Posted: Sunday, February 04, 2001

I'm not sure why I go to see movies like Valentine, unless it's the need to indulge in an occasional guilty pleasure. Unfortunately, I found it difficult to work up even that much enthusiasm for this sad waste of time.

This is the story of five girls who, as queens of the Junior High, torment a pathetic nerd who later comes back to kill them all on Valentine's Day. Blah blah blah. It's a dumb story, obviously, but the filmmakers couldn't even muster the energy to come up with one original plot device. The killer wears a cupid mask that looks suspiciously like the mask Michael Myers wears in Halloween. The killer even stalks the victims with that same slow, idiotic stride. I'm sorry, but if someone is trying to kill me, they had better do more than stroll after me. The identity of the killer is a surprise (gotcha!) ala Scream or Urban Legends. "You mean it isn't the weird creepy neighbor?" The only creative element in the movie are the Victorian-style Valentine Cards that the killer sends to the girls. They have these creepy poems ("roses are red, violets are blue; they'll need dental records to identify you" - eeek!) and these weird little pop-up murder scenes inside. I want to know where this guy got these things printed. Unfortunately, the cards must have been too expensive to produce or something, because they drop them pretty quick.

You might be saying, "What did you expect? Didn't you see the preview?" This is a valid point, but I really did think it might be alright. After all, it seems like they spent a fair amount of money on it.
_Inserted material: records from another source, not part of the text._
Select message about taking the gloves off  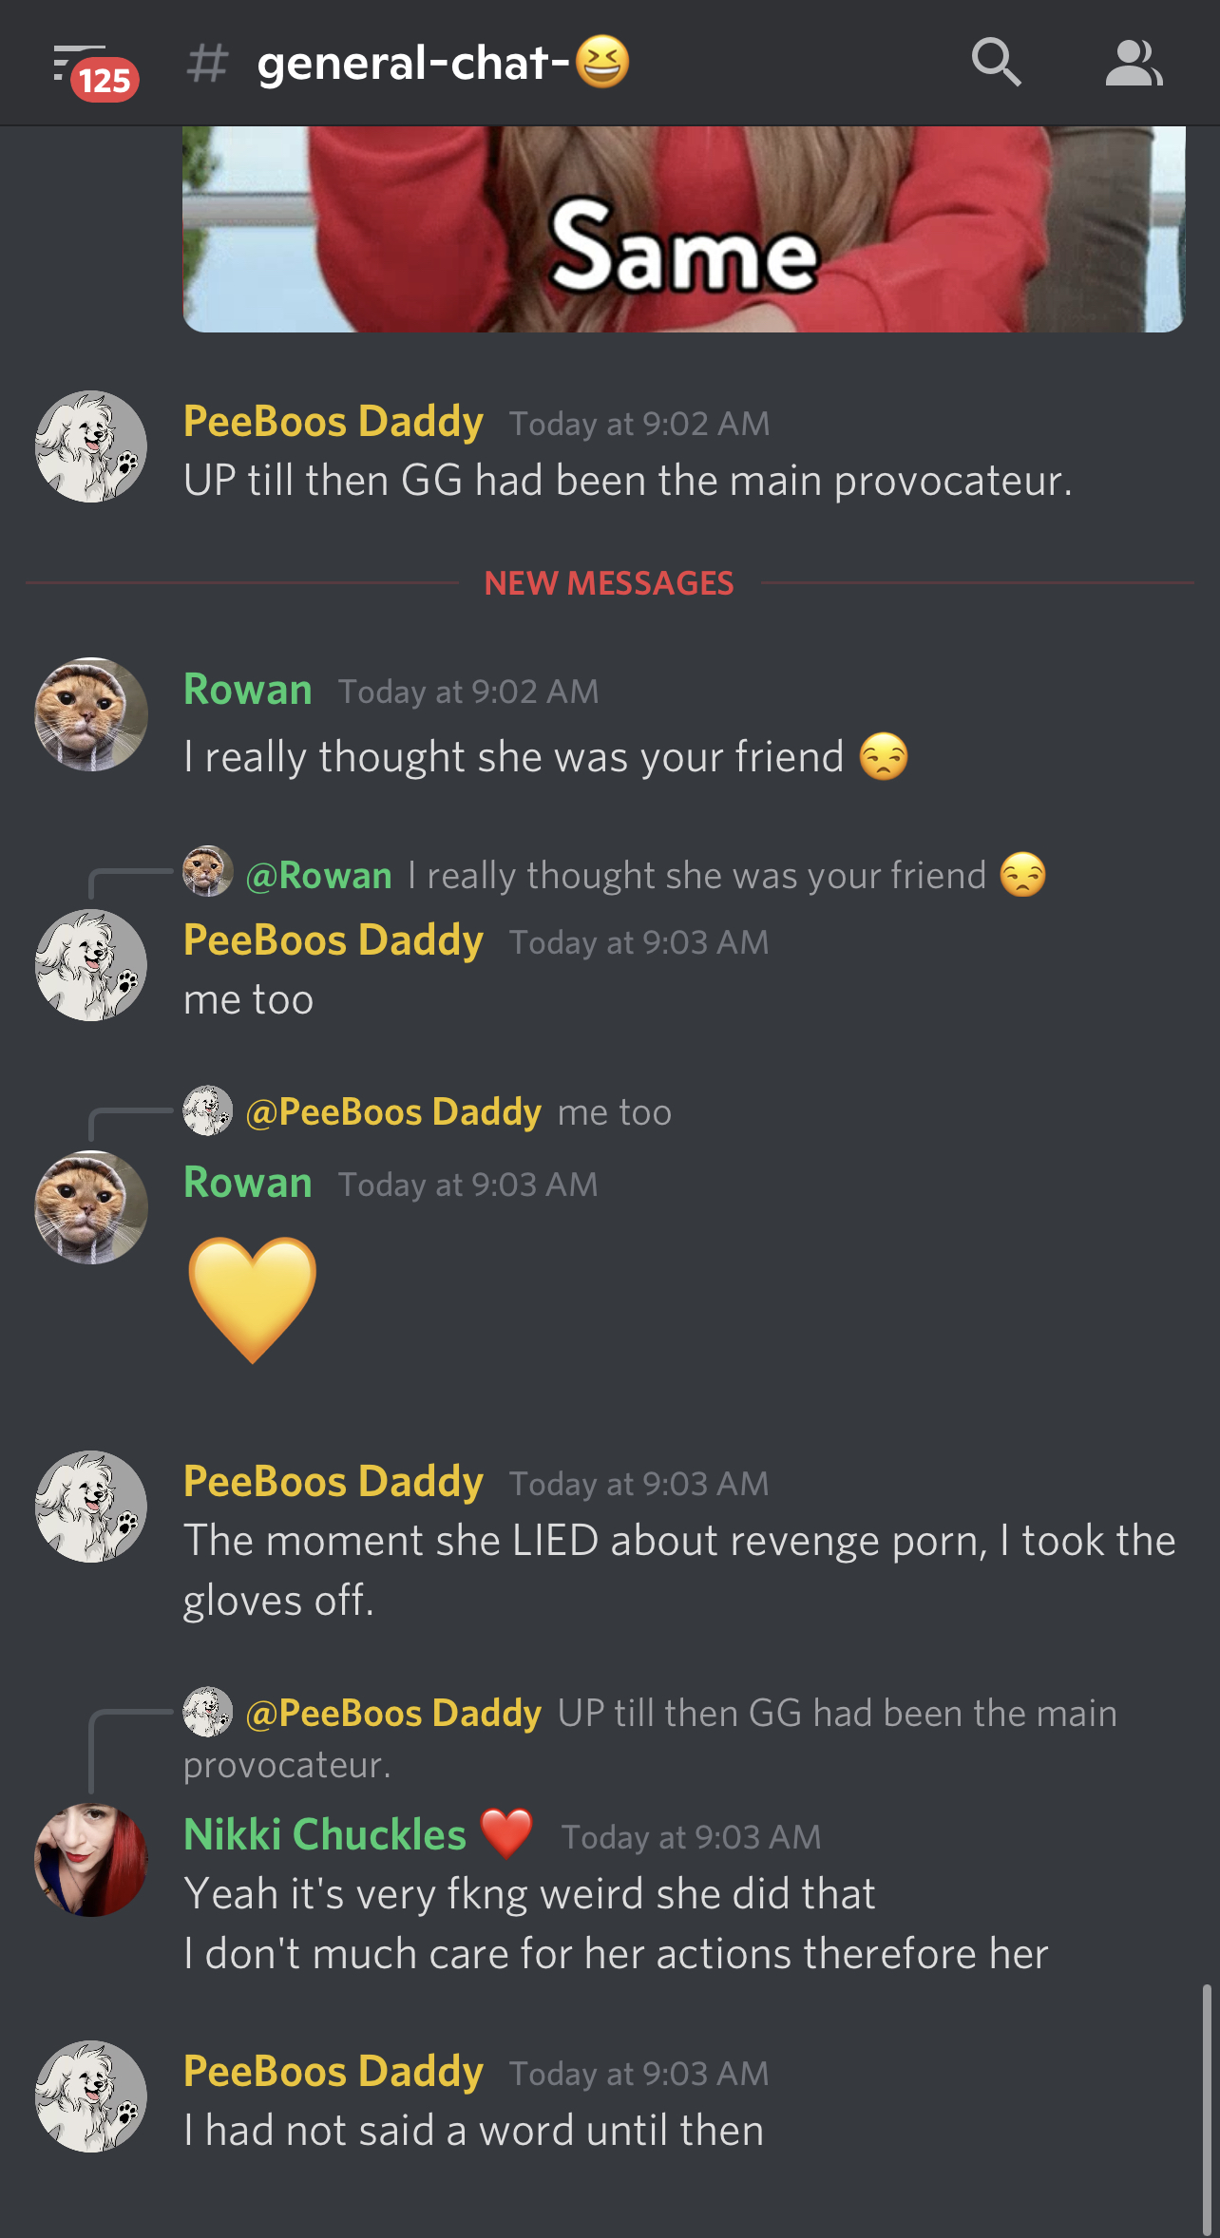679,1570
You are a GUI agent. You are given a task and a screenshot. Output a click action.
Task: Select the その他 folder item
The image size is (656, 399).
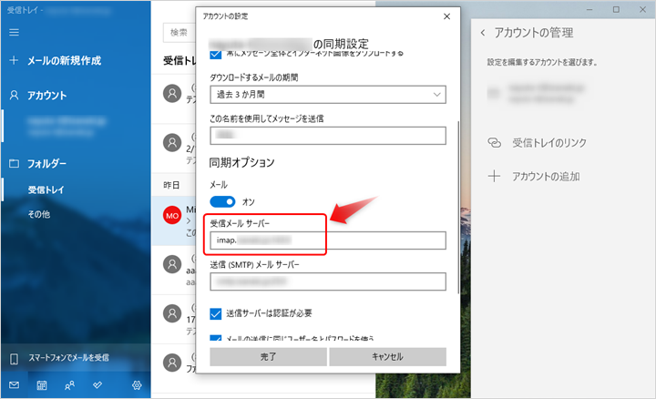tap(38, 215)
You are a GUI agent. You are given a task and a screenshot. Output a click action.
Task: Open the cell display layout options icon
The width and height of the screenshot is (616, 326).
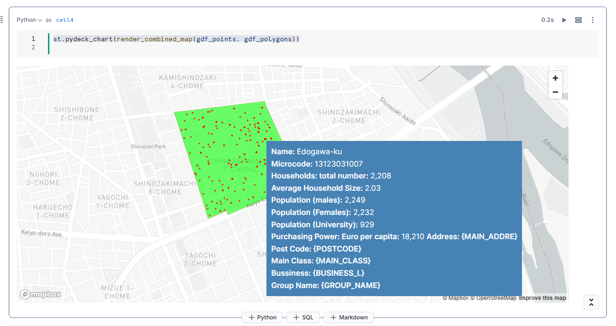point(578,20)
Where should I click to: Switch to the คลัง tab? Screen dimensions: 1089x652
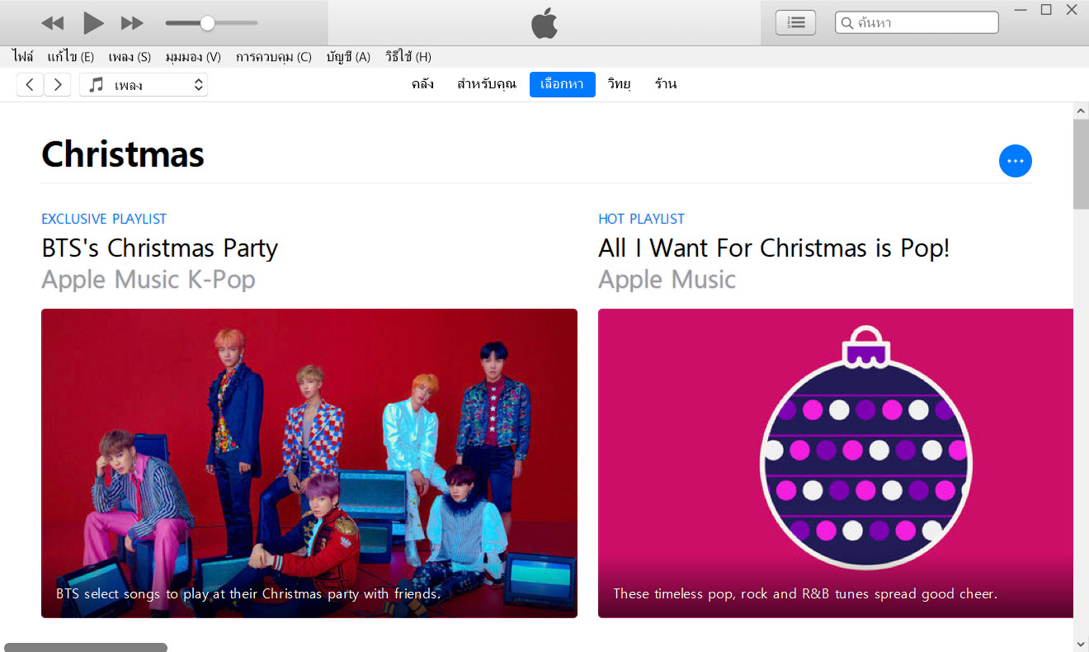(422, 84)
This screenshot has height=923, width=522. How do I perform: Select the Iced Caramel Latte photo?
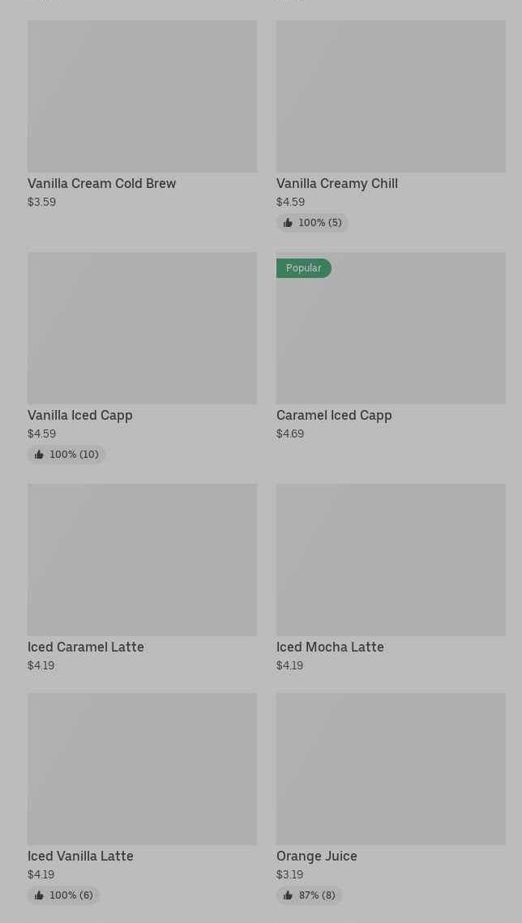pyautogui.click(x=142, y=560)
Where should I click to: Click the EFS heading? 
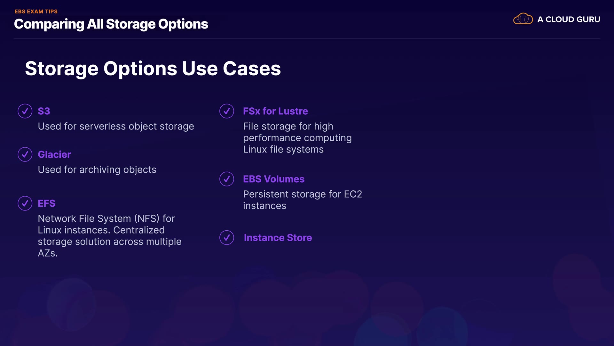(x=46, y=203)
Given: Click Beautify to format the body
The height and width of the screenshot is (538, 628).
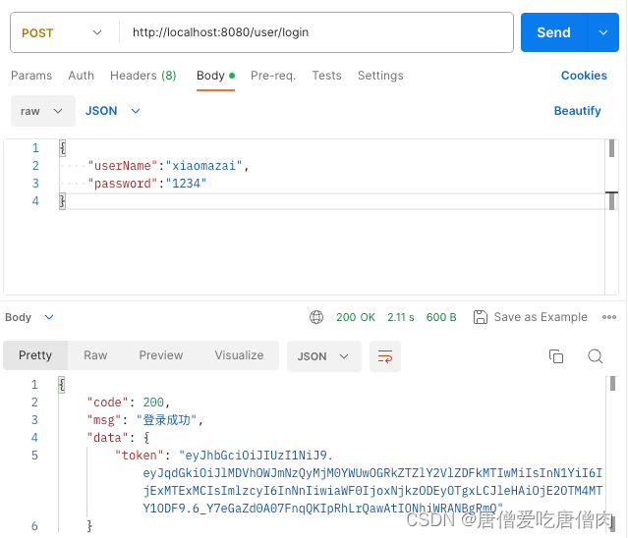Looking at the screenshot, I should tap(577, 111).
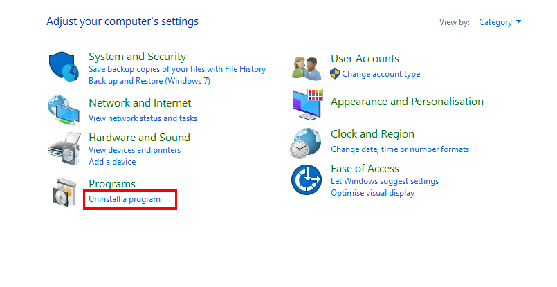The image size is (557, 287).
Task: Click the Appearance and Personalisation monitor icon
Action: click(x=308, y=104)
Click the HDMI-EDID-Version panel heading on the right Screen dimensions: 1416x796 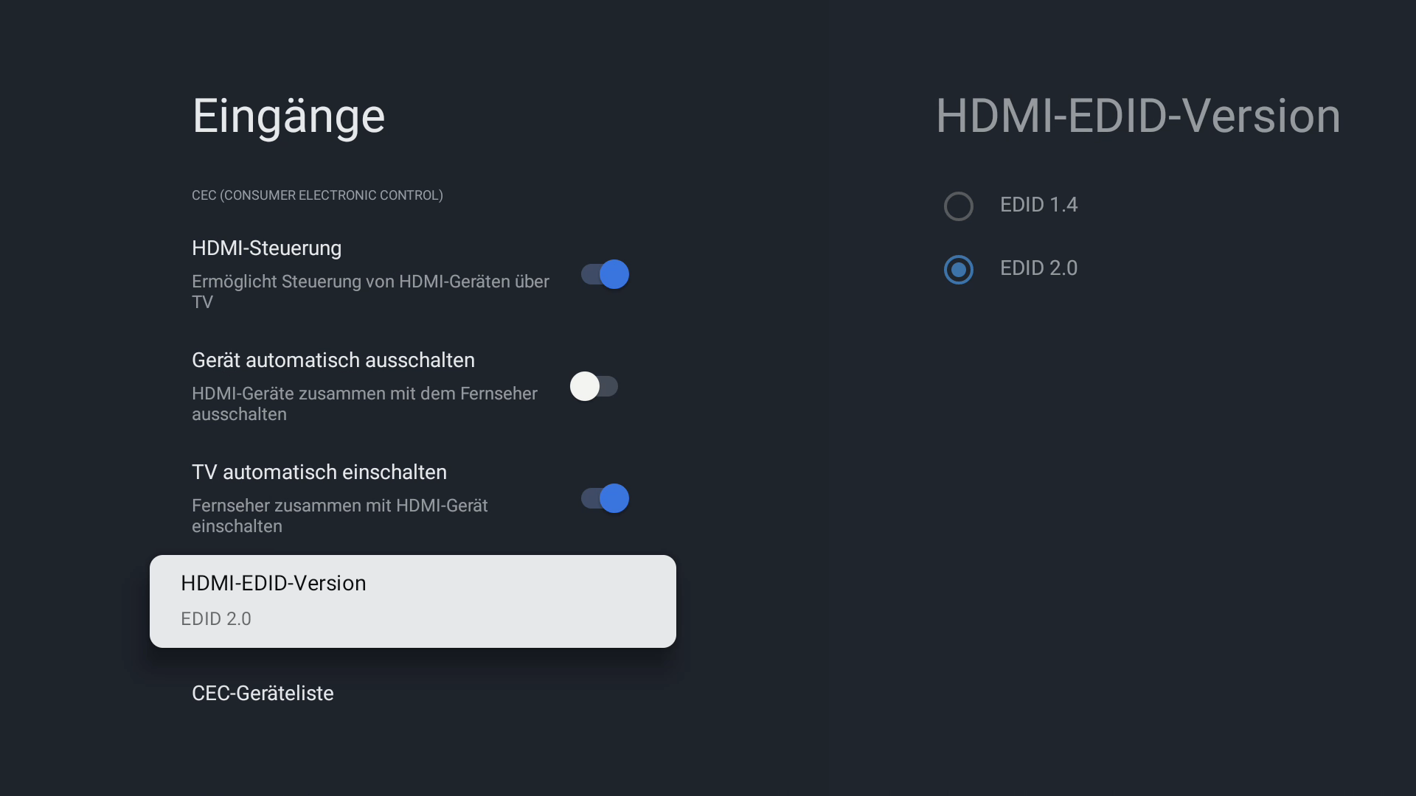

It didn't go straight to video, so the studio must have had at least a little faith in it. Ok, ok, I'm an optimist. Truth be told, it's actually pretty surprising that this movie is even out at all. After all, Scary Movie basically killed the genre. That's the way it usually goes in Hollywood. A fairly good movie will come out that either introduces or reinvigorates a certain genre, like, for example, Scream. After that, a couple more good ones will come out, and then a whole rash of bad ones will appear on the scene, like, for example, every teen horror movie made after Scream. Then, along comes the parody that basically closes the book on the genre for the next five or six years. You don't remember seeing a whole lot of plane crash movies after Airplane came out, do you? And westerns were kinda hard to find between Blazing Saddles and Silverado. All of which leads me to wonder why this movie was even made. It feels very out of place, like it should have been released between I Know What You Did Last Summer and I Know What Else You Did Last Summer. The only thing I can think of is that it was filmed a couple of years ago, and has just been sitting on the shelf since then.

The acting isn't terrible. It's not great, but it's no Blair Witch 2, either Then again, how hard is a movie like this? The actors can just pop in Nightmare on Elm Street 7: Really, Really Bad Dreams or Slumber Party Massacre VI: Nightie Night and they've got all the research they need. Valentine has your basic cavalcade of no-names, although I was surprised to see Denise Richards among the cast. She's no Meryl Streep, but I did think her career was on the way up, what with her being the latest Bond girl and all. These movies are either for people on their way up who will try to hide the fact that they had to pay the rent by playing girl number 5 in Silent Night, Deadly Night, or for actors on their way down whose only script offers entail playing the strange professor that works very odd hours in Splatter University. I kept expecting Richards to be involved in some amazing plot twist or to actually be the killer, like Rebecca Gaylord was in Urban Legends. But no, she's just girl number 5.


Marley Shelton as Kate in Warner Brothers' Valentine - 2001

I realize that some people just go in for these movies, dumb or not. I had a friend in High School who would rent every Hotel Hell or I Spit on Your Grave she could get her hands on. From that point of view, I guess it's useless to give a movie like this a bad review. You know it's bad, yet you're going anyway. This review is more for the people who see the commercial and say, "Hey, that looks really scary. We haven't been to a movie together in years, honey. How about we go on a Valentine's Day date together?" You really want to give her a nice Valentine's present? Go see something else. Grade: D-

Valentine is rated R for violence, brief nudity, and language. In case anyone is wondering, it's not appropriate for children. I knew we were in trouble when I watched the two women pull up to the theater with a mini-van full of nine-year-olds. Not only is it distracting to have the whole front row giggling and shouting, but it's disconcerting thinking about what this crap is doing to young minds. Is Hollywood corrupting our children, or are we?